Determining an Accent Based on Very Little
Can you tell someone's accent based on these four?
a. Don and Dawn are the same to me
b. Cot and Caught are the same.
c. Pen and Pin are different
d. Accept and Except are different
Or is this too small a sample? How much could you eliminate?
Which of these would fit?
a. Southern California
b. West Virginia
c. Washington State
d. Arizona
e. Atlanta, Georgia
Josh, you are good. Thank-you.
But they wouldn't have the caught-cot merger in Georgia or West Virginia, right?
''Accept and Except are different''
This merger is not regional.
Is "cot-caught" called the low back merger?
yup
or Dawn Don merger
or hottie haughty merger
or Caulk Cock merger
(doll rhymes with tall, wall, call..)
The terms "low back merger" and "cot caught merger" are not identical, but they are practically equivalent everywhere outside of New England. That is, the cot-caught merger is simply a merger of two lexical classes, whereas the low back merger is necessarily a merger of the /A:/ and /Q:/ (or /O:/) phonemes. The issue is moot in most of the country, but in Eastern New England, "cot" and "caught" have merged with [Q:], while leaving the father-bother distinction intact with a separate vowel [a:]. So the map above is mistaken in claiming that there is a "[O]/[a] merger" in Eastern New England - that's definitely false.
Or to put it another way, low back merger = father-bother merger + cot-caught merger.
Thank-you, but can you suggest a map for the cot-caught merger? I saw one on Wiki, but it was so small, that I couldn't determine which cities were merged.
Yes. Is it that specific?
Well yeah, if you put it next to a regular US map I think you could find dot-to-city equivalencies.

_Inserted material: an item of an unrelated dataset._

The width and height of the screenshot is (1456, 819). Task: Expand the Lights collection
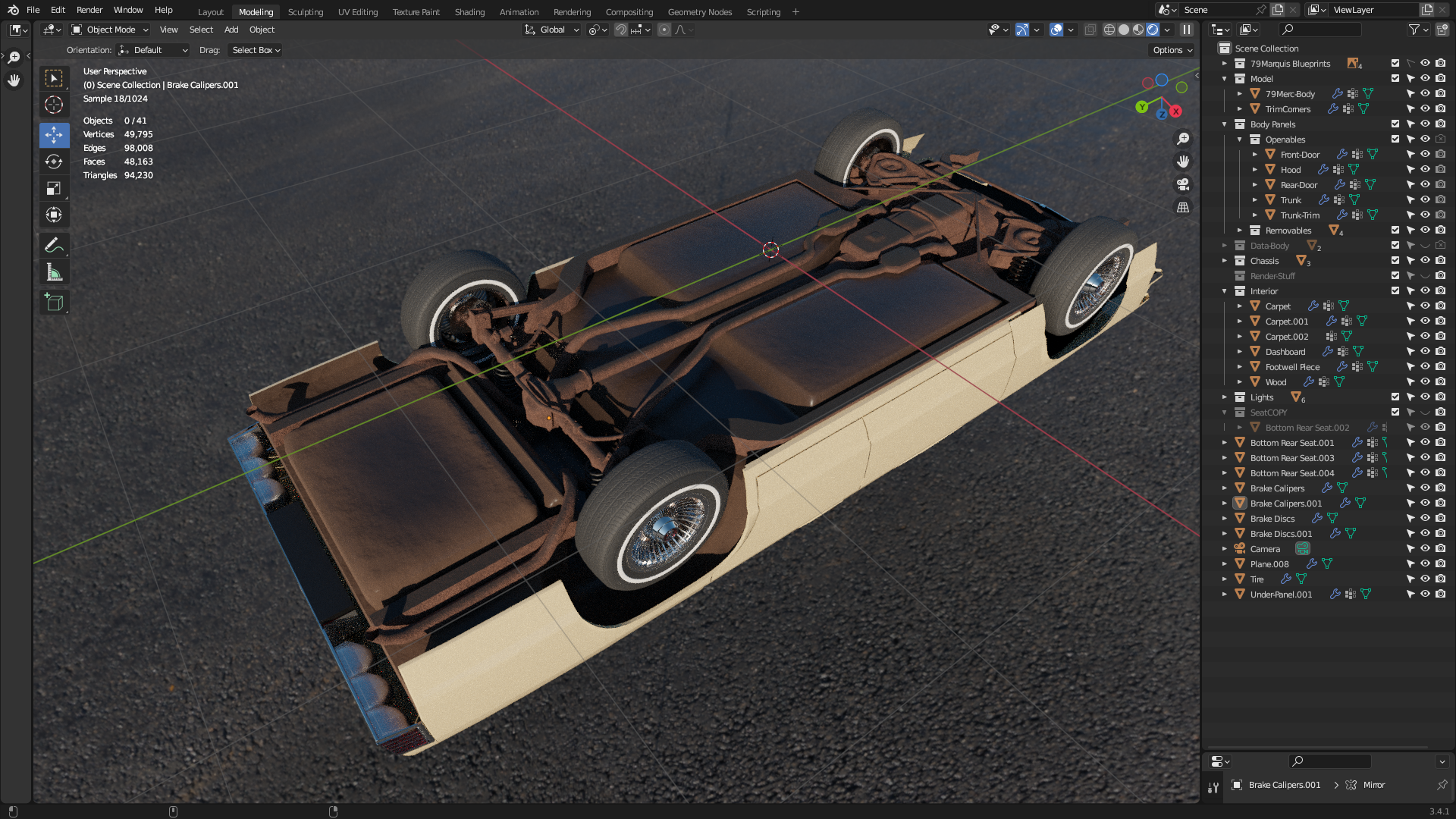pos(1224,397)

Do you think 3 merged regions could make a continuum?
Western influence is spreading to Indianapolis, Cincinnati and Columbus which are close to W PA. Low back merger could spread from Vermont to eastern parts of the NY state, it can go thru Albany and get to W PA (thus leaving Northern and Western Parts of the NYstate, which are NCVS infuenced alone)...
''Low back merger'' is not accurate, since in some regions (like Arizona, Minnesota or Central Ohio) the vowel is low, central & unrounded, and not low back.

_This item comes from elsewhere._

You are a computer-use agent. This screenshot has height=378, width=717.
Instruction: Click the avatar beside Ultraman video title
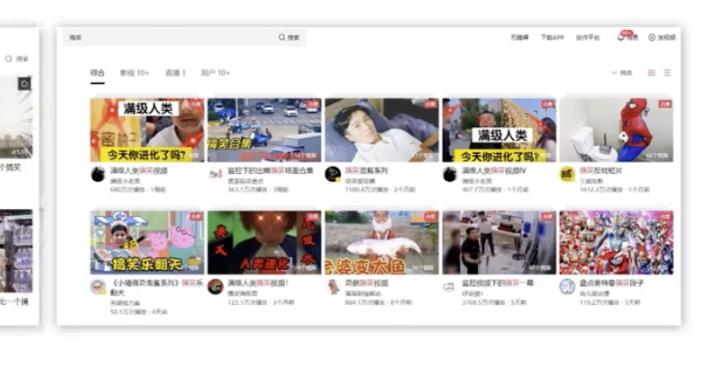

So, cot/caught merger is more precise.
I disagree. "Low back merger" simply refers to the historical phonemes /A:/, /Q/ and /O:/, which are in the low-back range. The phonetic quality of the merged vowel is irrelevant. "Cot-caught merger" is, in fact, too precise because it doesn't include the father-bother merger.
Eastern New England is C-C merged and F-B unmerged, with two phonemes /A:/ and /Q:/; traditional General American is F-B merged and C-C unmerged, with two basically identical phonemes /A:/ and /Q:/; there's a distinct merger found in the West which, I think, requires a distinct name.